===== The records

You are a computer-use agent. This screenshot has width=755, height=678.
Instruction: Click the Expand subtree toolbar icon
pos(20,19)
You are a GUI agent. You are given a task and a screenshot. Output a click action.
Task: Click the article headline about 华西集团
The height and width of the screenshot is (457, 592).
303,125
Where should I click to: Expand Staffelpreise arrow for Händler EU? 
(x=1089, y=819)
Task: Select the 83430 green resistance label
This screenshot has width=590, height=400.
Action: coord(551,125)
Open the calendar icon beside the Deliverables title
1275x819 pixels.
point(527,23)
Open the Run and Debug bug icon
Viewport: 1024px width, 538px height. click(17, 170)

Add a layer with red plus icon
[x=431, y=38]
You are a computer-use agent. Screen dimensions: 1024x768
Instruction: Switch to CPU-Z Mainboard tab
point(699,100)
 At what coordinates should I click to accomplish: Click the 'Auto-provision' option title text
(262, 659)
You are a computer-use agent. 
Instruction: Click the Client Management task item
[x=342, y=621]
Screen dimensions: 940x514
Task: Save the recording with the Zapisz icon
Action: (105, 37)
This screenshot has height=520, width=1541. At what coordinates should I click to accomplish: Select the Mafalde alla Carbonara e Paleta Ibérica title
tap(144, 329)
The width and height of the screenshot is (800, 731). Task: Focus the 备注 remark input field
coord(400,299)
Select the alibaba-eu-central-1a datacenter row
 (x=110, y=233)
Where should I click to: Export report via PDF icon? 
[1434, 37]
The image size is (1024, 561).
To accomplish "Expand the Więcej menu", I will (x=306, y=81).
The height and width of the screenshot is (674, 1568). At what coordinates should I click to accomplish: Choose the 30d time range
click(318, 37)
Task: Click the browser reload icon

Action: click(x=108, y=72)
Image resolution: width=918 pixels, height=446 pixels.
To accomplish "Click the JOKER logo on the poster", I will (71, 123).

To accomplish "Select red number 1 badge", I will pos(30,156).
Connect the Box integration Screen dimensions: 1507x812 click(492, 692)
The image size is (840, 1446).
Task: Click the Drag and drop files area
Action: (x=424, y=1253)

==========

◆ Task directions
Scan the material above for lines holding the string "will" and copy those lines.

◆ Answer to this exercise
To accomplish "Expand the Więcej menu", I will (x=306, y=81).
To accomplish "Click the JOKER logo on the poster", I will (71, 123).
To accomplish "Select red number 1 badge", I will pos(30,156).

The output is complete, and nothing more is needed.